Beefy Boxes and Bandwidth Generously Provided by pair Networks
Perl Monk, Perl Meditation
 
PerlMonks  

Perl threading stability?

by guice (Scribe)
on Jul 25, 2005 at 16:04 UTC ( #477876=perlquestion: print w/ replies, xml ) Need Help??
guice has asked for the wisdom of the Perl Monks concerning the following question:

Here shortly I'm going to be recompiling the Perl binary that we currently use on a number of Solaris systems. It's Perl 5.83 and not compiled with threading due to some rumored stability issues with threadings.

I'm curious on what the monk community's thought is on Perl's threading stability. Is it worth getting into now?

I'm currently incharge of an application that relies on forking for speed, but lacks the maintaining of state due to the nature of forking. I've been thinking of moving into Perl threadings, but fear of possible stability problems (one co-worker spoke of how her herd that threaded Perl causes issues with other things non-thread related).

What are your thoughts and experiences with Perl threading?

-- philip
We put the 'K' in kwality!

Comment on Perl threading stability?
Re: Perl threading stability?
by tphyahoo (Vicar) on Jul 25, 2005 at 17:21 UTC
    I still haven't really grokked threads, partly because timtowtdi, partly because I haven't been *forced* to yet.

    At What is the fastest way to download a bunch of web pages? various wise monks shared their wisdom about differing ways to accomplish things with "asynchronous" perl: threads, ithreads, fork, poe. This discussion may be illuminating if you are looking for various community "takes" on threads.

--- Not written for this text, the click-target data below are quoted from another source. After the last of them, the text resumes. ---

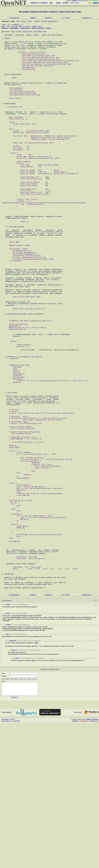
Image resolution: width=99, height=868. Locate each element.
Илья (8, 756)
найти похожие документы (46, 22)
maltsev (8, 767)
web (18, 22)
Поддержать (84, 866)
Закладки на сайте (8, 864)
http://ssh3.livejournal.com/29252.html (29, 34)
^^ (31, 783)
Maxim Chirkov (93, 864)
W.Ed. (14, 793)
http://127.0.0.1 (45, 201)
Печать (67, 18)
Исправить (48, 18)
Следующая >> (87, 18)
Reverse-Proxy (52, 137)
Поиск (72, 3)
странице (8, 725)
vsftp (23, 496)
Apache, (37, 39)
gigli (7, 777)
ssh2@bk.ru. (17, 26)
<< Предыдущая (13, 18)
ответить (26, 747)
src (63, 18)
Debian (21, 47)
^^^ (34, 783)
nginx (23, 22)
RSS (96, 743)
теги (77, 3)
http (30, 22)
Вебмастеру (94, 866)
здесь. (28, 353)
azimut (17, 801)
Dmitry (8, 747)
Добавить (76, 866)
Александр (12, 783)
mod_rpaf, (40, 344)
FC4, (23, 52)
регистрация (84, 1)
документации (41, 725)
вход (79, 1)
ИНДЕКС (33, 18)
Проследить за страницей (11, 866)
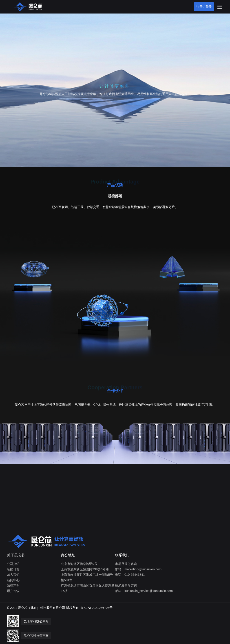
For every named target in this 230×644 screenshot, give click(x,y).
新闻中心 (13, 580)
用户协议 (13, 591)
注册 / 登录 (204, 7)
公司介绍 (13, 564)
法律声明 (13, 586)
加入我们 (13, 574)
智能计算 (13, 569)
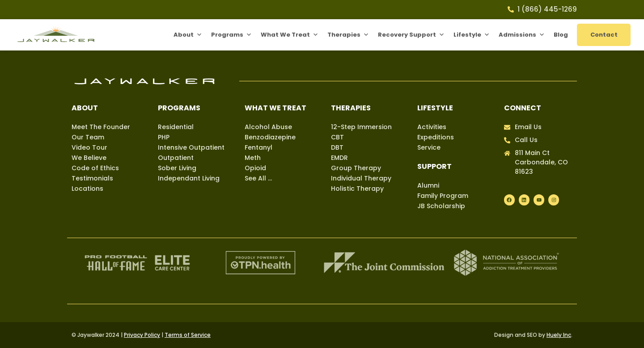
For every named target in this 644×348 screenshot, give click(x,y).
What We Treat (289, 35)
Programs (231, 35)
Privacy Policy (142, 335)
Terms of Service (187, 335)
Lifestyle (471, 35)
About (188, 35)
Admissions (521, 35)
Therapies (348, 35)
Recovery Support (411, 35)
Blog (561, 34)
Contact (604, 34)
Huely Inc (559, 335)
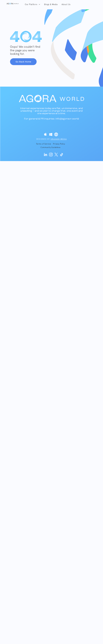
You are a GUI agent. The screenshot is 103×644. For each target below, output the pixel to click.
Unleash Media (59, 139)
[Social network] (45, 135)
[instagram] (51, 155)
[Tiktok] (62, 155)
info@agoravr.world (67, 119)
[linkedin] (46, 155)
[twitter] (56, 155)
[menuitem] (32, 4)
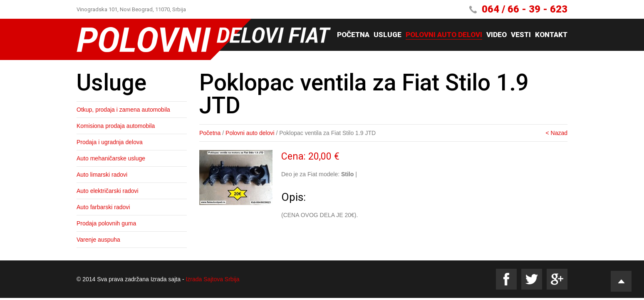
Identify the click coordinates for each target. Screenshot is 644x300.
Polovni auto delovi (444, 35)
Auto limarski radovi (102, 175)
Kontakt (551, 35)
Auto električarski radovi (107, 191)
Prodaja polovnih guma (106, 223)
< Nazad (556, 133)
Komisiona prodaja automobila (116, 126)
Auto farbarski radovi (103, 207)
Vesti (521, 35)
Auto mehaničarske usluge (111, 158)
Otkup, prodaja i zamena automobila (123, 110)
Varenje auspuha (98, 240)
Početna (353, 35)
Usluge (387, 35)
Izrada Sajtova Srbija (212, 279)
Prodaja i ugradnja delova (109, 142)
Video (496, 35)
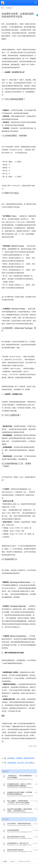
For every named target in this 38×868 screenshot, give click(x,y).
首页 (2, 8)
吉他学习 (13, 861)
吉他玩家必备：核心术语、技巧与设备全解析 (22, 763)
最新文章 (6, 771)
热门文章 (6, 819)
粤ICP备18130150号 (24, 861)
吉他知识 (9, 8)
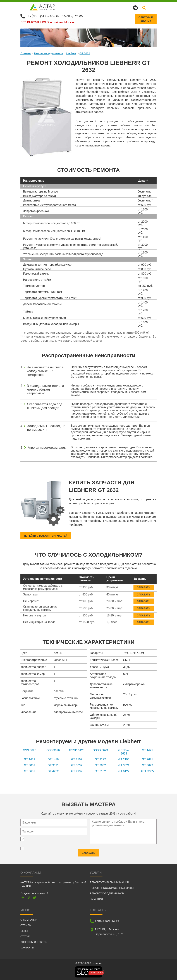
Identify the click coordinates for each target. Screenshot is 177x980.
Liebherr (71, 53)
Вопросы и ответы (34, 942)
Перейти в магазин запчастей (46, 536)
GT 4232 (53, 771)
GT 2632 (85, 53)
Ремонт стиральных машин (109, 882)
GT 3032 (76, 765)
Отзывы (26, 925)
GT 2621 (147, 759)
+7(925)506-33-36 (44, 16)
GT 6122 (124, 771)
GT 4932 (76, 771)
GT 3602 (100, 765)
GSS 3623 (29, 750)
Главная (25, 53)
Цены (24, 931)
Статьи (25, 936)
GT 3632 (29, 771)
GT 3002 (29, 765)
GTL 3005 (147, 771)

Re: Perl threading stability?
by dave_the_m (Parson) on Jul 25, 2005 at 17:27 UTC
    I am not aware of any problems that that a threaded build of perl causes for non-threaded applications, apart from a minor drop in performance.

    As for writing threaded apps, bear in mind the following:

    • use the latest possible perl, ie 5.8.7; user-level threads only appeared in 5.8.0, and there have been many fixes in the minor releases that followed.
    • Perl ithreads are generally less efficient than forking; fork() uses the OS's memory-management facilities to do copy-on-write of the process's pages in hardware, while perl's threads->new() goes through the entire interpreter's data structures and copies each individual variable etc (only code is shared, not data).
    • Shared data in perl's ithreads is very expensive, both in terms of speed and memory usage. A shared scalar variable usually has a copy in every thread that uses it, plus a separate shared copy. When you assign to a scalar, the thread's copy is updated, then that data is also copied to the hidden shared copy. When you read from a shared scalar, the data from the hidden shared copy is copied to the thread's one. Thus if you have N threads all accessing a long string variable, your memory usage will tend towards (N+1) times the length of the string.
    • Shared arrays and hashes use a mechanism similar to tieing, which means that they are slow, but not too memory-inefficient.
    • Try to avoid having complex, deeply-nested shared data structures

    Dave.

      Now this part surpises me:
      Shared data in perl's ithreads is very expensive, both in terms of speed and memory usage. A shared scalar variable usually has a copy in every thread that uses it, plus a separate shared copy. When you assign to a scalar, the thread's copy is updated, then that data is also copied to the hidden shared copy. When you read from a shared scalar, the data from the hidden shared copy is copied to the thread's one. Thus if you have N threads all accessing a long string variable, your memory usage will tend towards (N+1) times the length of the string.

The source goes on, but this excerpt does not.